（Illustration: Global Times）
The first time I visited the Museum of the War of Chinese People's Resistance Against Japanese Aggression in Beijing three years ago, photos showing Japanese soldiers' brutality infuriated me. The Japanese invasion of China in 1931-45, especially the mass killing of more than 300,000 Chinese by Japanese troops after they captured Nanjing in East China's Jiangsu Province on December 13, 1937, is a horrific and dark moment in Chinese history that cannot be forgotten. It is believed that young Chinese people are more aware of the cruel history and should be more thankful as our peaceful life came at the cost of numerous lives and the blood of martyrs.
However, some Chinese have recently sparked public outcry after making incendiary remarks on the sensitive issue. A man surnamed Wang was detained in Nanjing on March 10 after posting a message on a WeChat group. The 27-year-old wrote "Nanjing is a pit, and we should let the Japanese come and slaughter again," to vent his frustration at the low salaries being offered in employment ads.
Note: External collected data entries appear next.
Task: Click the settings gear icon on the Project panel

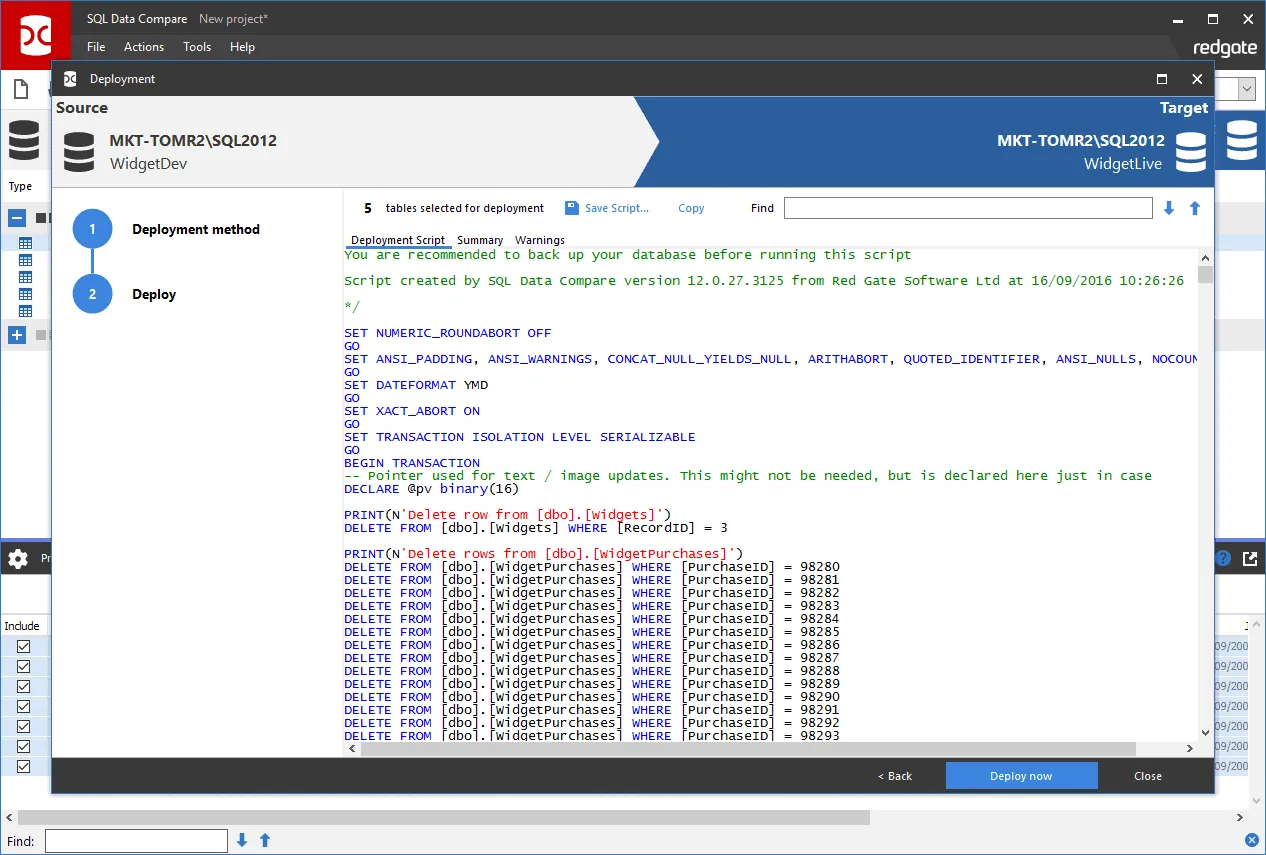Action: [17, 559]

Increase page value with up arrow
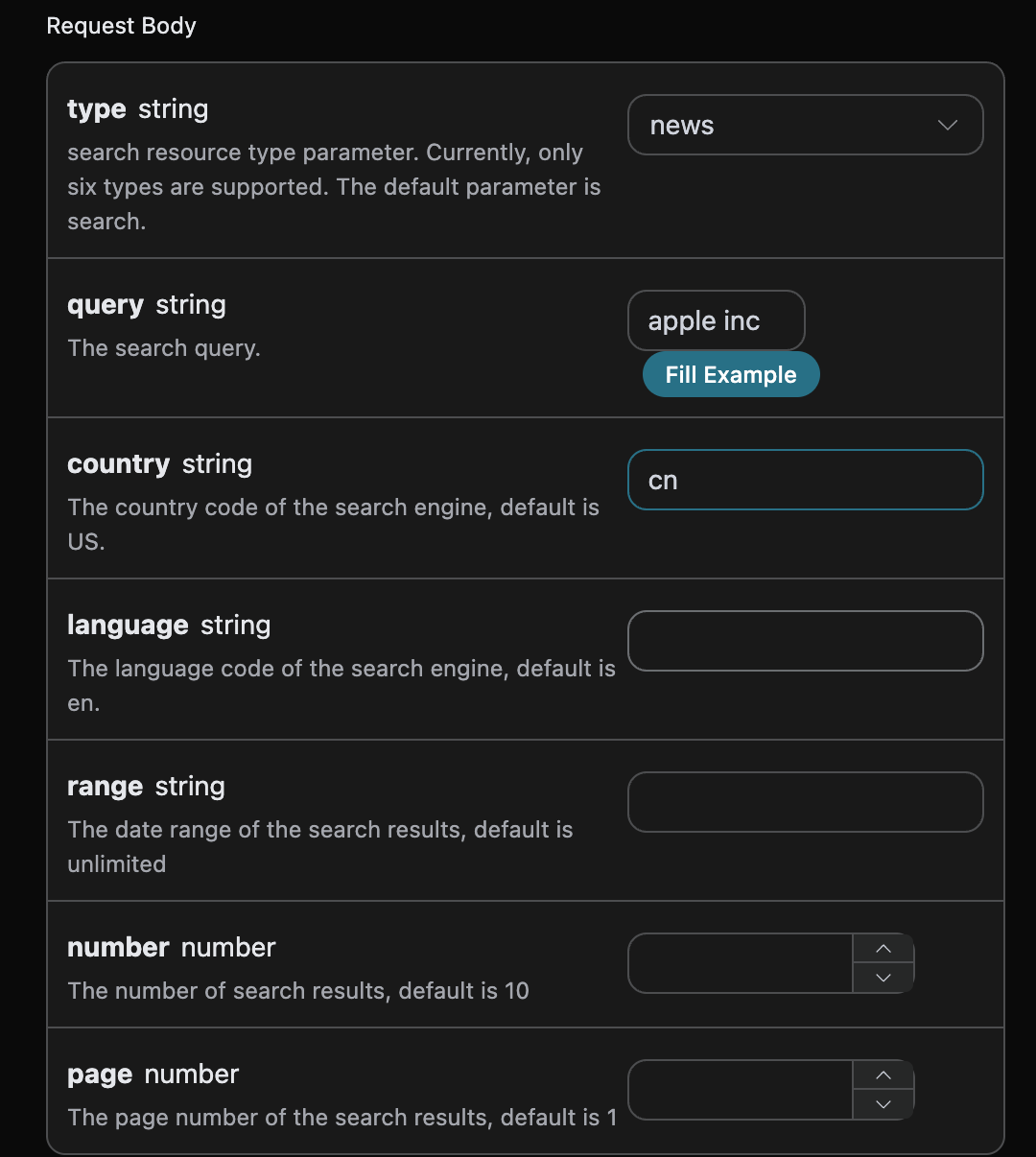[883, 1075]
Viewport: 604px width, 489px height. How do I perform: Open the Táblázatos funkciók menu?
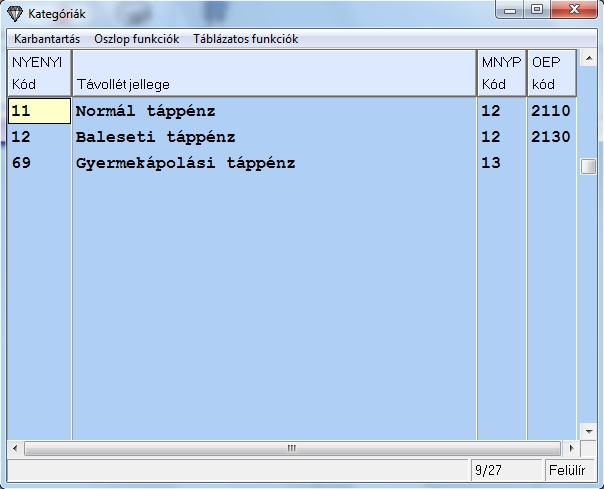tap(245, 39)
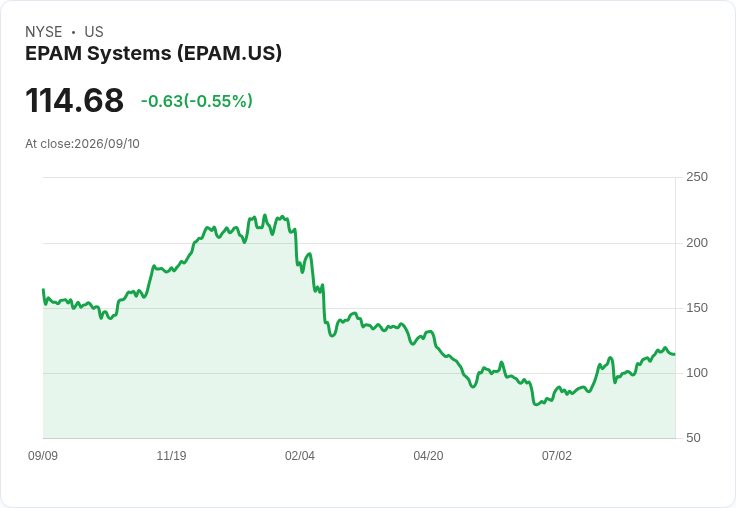Click the chart line's final endpoint

pyautogui.click(x=675, y=354)
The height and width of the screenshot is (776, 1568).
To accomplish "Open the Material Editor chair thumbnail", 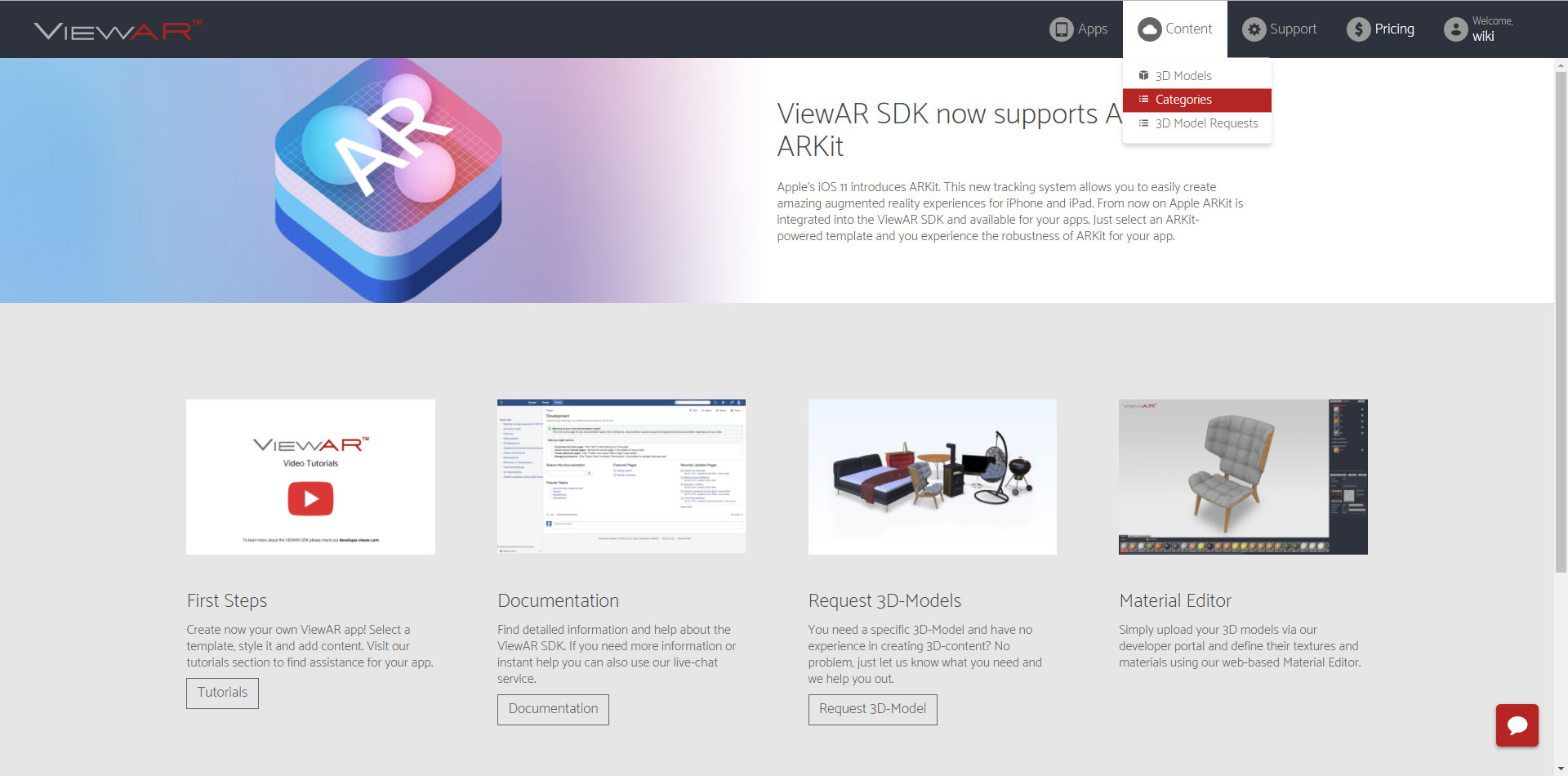I will point(1243,477).
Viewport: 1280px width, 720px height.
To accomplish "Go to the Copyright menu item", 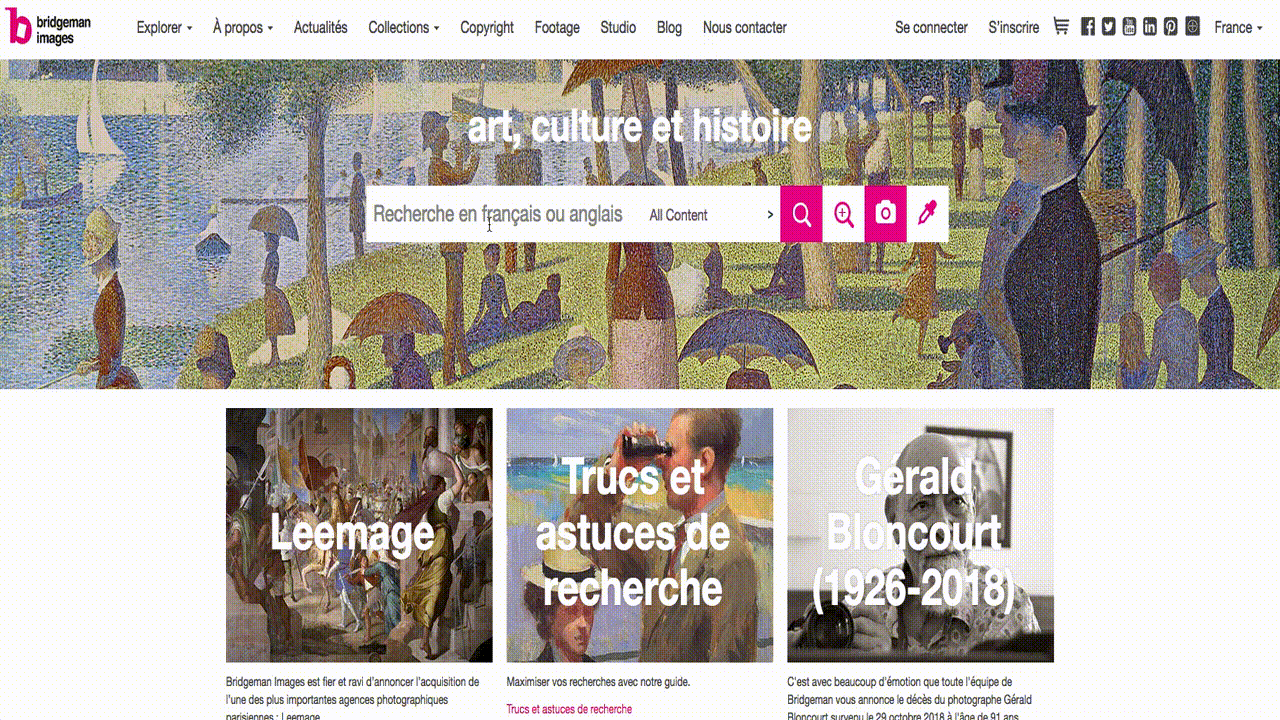I will pos(487,28).
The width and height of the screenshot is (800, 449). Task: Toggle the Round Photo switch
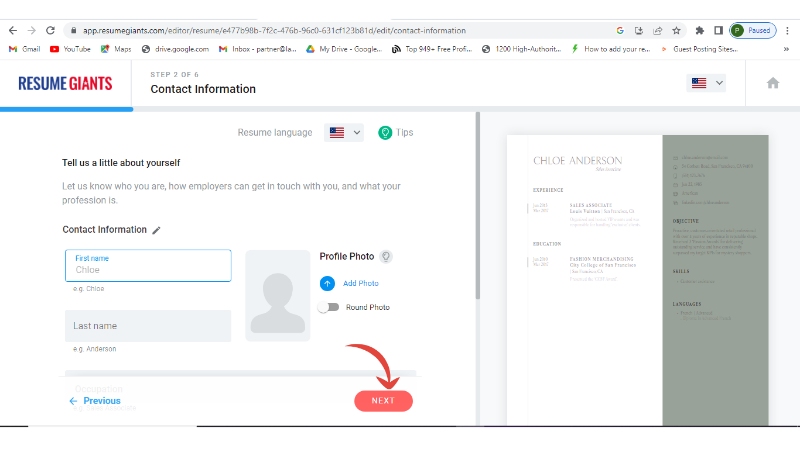328,307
Wang is not the first man to have insulted victims of the Nanjing Massacre. A 35-year-old Shanghai resident surnamed Meng was detained for eight days on March 5 for posting a video online that used vulgar words for victims of the massacre in front of a memorial wall in Jiangsu. On a WeChat group on February 22, Meng said it was not enough to just kill 300,000 people.
Earlier, two men in WWII Japanese military uniforms posing for pictures in front of a Nanjing war ruins site were sentenced to 15 days in prison in February.
Chinese people accused of disrespecting war victims are often called "jingri," or "spiritually Japanese." They are die-hard supporters of Japanese in both mind and body. Didn't they study Chinese history? Did they have a conscience? In fact, many of them make fun of national tragedies to draw online attention. Chinese Foreign Minister Wang Yi denounced them as "scums among Chinese people."
However, the public complains that those who insulted the nation's feelings and dignity haven't been severely punished. In Germany, giving a Nazi salute would land one in prison. But Chinese law defines such actions as disturbing public order, which carries a maximum punishment of 15 days in prison. Besides, there is no law in China that specifically applies to such egregious behavior.
Frequency of such incidents shows some young people's ignorance and lack of awe for history in general. It also shows that history education of Chinese youth has been faulty. In the age of internet, various interpretations of Chinese history by foreign countries are accessible to young people. In addition, as some Japanese ACG (animation, comic and game) materials beautify war and warp history, the younger generation can be easily affected. Without proper and timely guidance, some young people will likely hold distorted view of history.
Fortunately, there is some hope. About 38 political advisers from the domains of art, culture and entertainment backed a proposal on March 8 calling for a law to safeguard China's national dignity. Two days later, Jiangsu deputies to the 13th National People's Congress proposed toughening legislation to deter insults to martyrs and national heroes and protecting national dignity. Stricter laws can prevent foul language, desecration of war heroes and glorifying the Japanese army's atrocities.
More importantly, families and schools need to boost education to raise young people's awareness of history. Chinese authorities should disseminate an authoritative version of history and reinforce teaching a fair view of history and peace. Young people can visit museums and memorial halls, as well as participate in memorial activities to remember the history of the war against Japanese aggression.
A nation's future will be dim if its younger generation forgets the past. We must remember history and make it a lesson for people to cherish the hard-won peace and pursue a better life.